Delhi Urban Shelter Improvement Board vs Sh. Lakhvinder Singh on 4 May, 2017

Author: Vibhu Bakhru

Bench: Vibhu Bakhru

         IN THE HIGH COURT OF DELHI AT NEW DELHI
%                                     Judgment delivered on: 04.05.2017

+       O.M.P. (COMM) 421/2016 & IA No.11655/2016

DELHI URBAN SHELTER IMPROVEMENT
BOARD                                                     ..... Petitioner

                          versus
SH. LAKHVINDER SINGH                                      ..... Respondent

Advocates who appeared in this case:
For the Petitioner   :      Mr Rajeev Sharma and Ms Radha
                            Lakshmi R.
For the Respondent   :      Mr Arun Batta.

CORAM
HON'BLE MR JUSTICE VIBHU BAKHRU
                              JUDGMENT

VIBHU BAKHRU, J

1. The petitioner (hereafter 'DUSIB') has filed the present petition under Section 34 of the Arbitration and Conciliation Act, 1996 (hereafter 'the Act') impugning the arbitral award dated 14.03.2016 (hereafter 'the impugned award') passed by the sole arbitrator appointed by DUSIB.

2. The first and foremost question that falls for consideration is whether the present petition is beyond the period of limitation as specified under Section 34(3) of the Act.

3. The impugned award was made on 14.03.2016 and a copy of that was forwarded by the arbitrator to both the parties. It is now admitted - although was not disclosed in the petition - that a copy of the impugned award was received by DUSIB immediately thereafter (the documents O.M.P. (COMM) 421/2016 Page 1 of 13 handed over by respondent indicate that the copy of the impugned award was received by DUSIB on 22.03.2016). The present petition was filed on 23.08.2016.

4. In the present petition, it is asserted that the impugned award was received by DUSIB on 26.05.2016 and on the said basis DUSIB asserts that the present petition was filed within time. It is noteworthy that DUSIB has also filed the covering letter from the arbitrator forwarding a copy of the impugned award as well as an envelope in which the same was forwarded, to establish that the impugned award was received by DUSIB only on 26.05.2016.

5. The respondent has objected to this petition as being barred by limitation. The respondent during the course of hearing pointed out that DUSIB had received the impugned award much earlier on 22.03.2016; nonetheless, it sent a letter dated 24.05.2016 to the arbitrator requesting him to announce the award. In response to the same, the arbitrator once again forwarded the impugned award to DUSIB. It was contended on behalf of the respondent that the letter dated 24.05.2016 was plainly mischievous as DUSIB had already received a copy of the impugned award and the said letter was written only to extend the period of limitation.

6. On the respondent contending that DUSIB had received the impugned award much earlier, DUSIB was called upon to file an affidavit.
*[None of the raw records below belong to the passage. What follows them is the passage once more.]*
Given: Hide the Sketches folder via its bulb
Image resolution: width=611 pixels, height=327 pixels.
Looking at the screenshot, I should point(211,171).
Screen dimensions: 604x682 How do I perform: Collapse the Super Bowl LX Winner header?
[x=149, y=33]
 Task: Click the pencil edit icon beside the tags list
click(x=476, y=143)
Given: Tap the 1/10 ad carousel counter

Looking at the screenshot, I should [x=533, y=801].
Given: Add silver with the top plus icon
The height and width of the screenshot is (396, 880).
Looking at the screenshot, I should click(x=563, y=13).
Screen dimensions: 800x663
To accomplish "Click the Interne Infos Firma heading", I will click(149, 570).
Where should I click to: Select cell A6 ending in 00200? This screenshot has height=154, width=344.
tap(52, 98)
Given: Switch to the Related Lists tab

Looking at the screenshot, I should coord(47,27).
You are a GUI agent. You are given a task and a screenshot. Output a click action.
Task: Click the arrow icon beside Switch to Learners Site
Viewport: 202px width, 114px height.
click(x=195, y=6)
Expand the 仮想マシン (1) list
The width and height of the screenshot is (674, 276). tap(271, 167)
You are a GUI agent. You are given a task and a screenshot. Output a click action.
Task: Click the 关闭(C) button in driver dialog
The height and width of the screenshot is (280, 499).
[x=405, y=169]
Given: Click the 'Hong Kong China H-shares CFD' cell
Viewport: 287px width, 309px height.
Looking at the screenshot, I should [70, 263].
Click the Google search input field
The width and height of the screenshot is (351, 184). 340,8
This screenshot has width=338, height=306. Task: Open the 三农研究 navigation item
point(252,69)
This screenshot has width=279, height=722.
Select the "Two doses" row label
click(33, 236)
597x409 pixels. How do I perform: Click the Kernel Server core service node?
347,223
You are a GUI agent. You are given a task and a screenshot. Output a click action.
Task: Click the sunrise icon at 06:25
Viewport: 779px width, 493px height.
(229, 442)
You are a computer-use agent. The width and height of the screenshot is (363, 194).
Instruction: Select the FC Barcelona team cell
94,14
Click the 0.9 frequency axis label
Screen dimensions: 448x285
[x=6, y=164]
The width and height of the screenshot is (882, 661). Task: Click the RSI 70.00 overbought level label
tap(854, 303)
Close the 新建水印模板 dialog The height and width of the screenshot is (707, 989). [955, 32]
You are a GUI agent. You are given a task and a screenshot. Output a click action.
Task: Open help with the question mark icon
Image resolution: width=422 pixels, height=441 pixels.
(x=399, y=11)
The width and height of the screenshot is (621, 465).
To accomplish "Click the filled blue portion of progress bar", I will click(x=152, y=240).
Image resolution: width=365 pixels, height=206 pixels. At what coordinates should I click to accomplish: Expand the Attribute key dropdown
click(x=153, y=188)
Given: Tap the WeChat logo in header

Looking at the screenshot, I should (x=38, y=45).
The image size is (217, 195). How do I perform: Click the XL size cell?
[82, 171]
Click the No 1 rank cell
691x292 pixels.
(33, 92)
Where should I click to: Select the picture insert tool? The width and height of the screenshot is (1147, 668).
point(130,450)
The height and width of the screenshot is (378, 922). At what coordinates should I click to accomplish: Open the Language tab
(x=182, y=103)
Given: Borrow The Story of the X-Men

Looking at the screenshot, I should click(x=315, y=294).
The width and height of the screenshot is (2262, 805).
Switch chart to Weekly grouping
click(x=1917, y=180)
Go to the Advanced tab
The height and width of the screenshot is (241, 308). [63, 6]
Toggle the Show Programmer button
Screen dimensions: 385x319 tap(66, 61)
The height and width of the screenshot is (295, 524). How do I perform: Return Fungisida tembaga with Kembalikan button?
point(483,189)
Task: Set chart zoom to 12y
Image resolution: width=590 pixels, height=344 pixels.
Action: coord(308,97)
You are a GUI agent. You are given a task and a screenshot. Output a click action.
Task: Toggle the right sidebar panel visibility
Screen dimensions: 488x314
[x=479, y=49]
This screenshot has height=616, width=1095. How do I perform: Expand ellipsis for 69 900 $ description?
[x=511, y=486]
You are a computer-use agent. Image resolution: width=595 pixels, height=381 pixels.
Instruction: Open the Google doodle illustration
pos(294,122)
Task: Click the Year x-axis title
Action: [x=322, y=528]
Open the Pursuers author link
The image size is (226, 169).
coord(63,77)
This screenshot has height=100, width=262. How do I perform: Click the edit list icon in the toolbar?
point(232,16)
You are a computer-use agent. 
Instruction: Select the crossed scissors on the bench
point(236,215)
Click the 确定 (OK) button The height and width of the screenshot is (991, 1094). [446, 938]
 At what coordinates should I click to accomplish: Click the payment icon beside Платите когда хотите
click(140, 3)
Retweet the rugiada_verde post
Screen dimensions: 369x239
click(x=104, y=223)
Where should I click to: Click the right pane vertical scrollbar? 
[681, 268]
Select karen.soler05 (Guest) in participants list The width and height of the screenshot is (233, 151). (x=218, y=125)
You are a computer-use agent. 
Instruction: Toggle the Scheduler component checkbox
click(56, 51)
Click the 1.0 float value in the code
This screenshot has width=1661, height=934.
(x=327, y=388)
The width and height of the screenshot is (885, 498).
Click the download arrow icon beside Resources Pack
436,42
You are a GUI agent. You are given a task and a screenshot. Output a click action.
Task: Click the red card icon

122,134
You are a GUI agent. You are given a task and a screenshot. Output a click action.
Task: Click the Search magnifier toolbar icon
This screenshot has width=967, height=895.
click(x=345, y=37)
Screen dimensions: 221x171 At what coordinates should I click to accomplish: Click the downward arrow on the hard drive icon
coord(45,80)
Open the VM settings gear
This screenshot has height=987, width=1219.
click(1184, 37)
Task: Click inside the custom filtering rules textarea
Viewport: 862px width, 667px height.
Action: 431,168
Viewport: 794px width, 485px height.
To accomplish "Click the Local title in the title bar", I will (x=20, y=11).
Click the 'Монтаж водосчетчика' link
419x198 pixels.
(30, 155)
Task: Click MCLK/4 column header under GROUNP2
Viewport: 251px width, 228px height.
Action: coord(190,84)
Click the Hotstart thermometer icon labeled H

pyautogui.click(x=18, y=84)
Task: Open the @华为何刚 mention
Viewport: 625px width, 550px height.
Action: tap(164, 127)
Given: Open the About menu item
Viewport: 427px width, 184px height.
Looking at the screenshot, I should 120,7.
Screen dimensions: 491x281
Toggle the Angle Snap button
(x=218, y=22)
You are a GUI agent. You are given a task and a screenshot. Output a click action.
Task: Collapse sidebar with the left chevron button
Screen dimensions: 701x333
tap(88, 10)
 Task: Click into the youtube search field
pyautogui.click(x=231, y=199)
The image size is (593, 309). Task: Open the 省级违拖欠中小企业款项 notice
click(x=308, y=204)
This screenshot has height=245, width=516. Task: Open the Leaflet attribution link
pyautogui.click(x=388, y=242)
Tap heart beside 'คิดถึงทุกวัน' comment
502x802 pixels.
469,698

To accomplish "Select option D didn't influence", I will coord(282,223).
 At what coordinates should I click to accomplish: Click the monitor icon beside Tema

7. In compliance with the aforesaid, an affidavit was filed on behalf of DUSIB. DUSIB did not dispute that it had received the copy of the impugned award in March, 2016. However, it contended that the period of limitation would not commence from the date of receipt of the copy of the O.M.P. (COMM) 421/2016 Page 2 of 13 impugned award; according to DUSIB, the said delivery did not comply with the provisions of Section 31(5) of the Act as the copy of the award forwarded by the arbitrator was not a signed copy.

8. It is at the outset necessary to observe that the impugned award was sent by the arbitrator under the cover of the letter dated 14.03.2016. The letter was signed in original, that is, in the handwriting of the arbitrator. The photocopy of the impugned award enclosed with the letter, was also stamped in original on each page, by the stamp of the arbitrator bearing his name at the place where the signatures of the arbitrator appeared. It is also relevant to mention that the copy of the impugned award received by DUSIB on 26.05.2016 - on the basis of which the present petition is filed - is also a photocopy, which is similarly stamped.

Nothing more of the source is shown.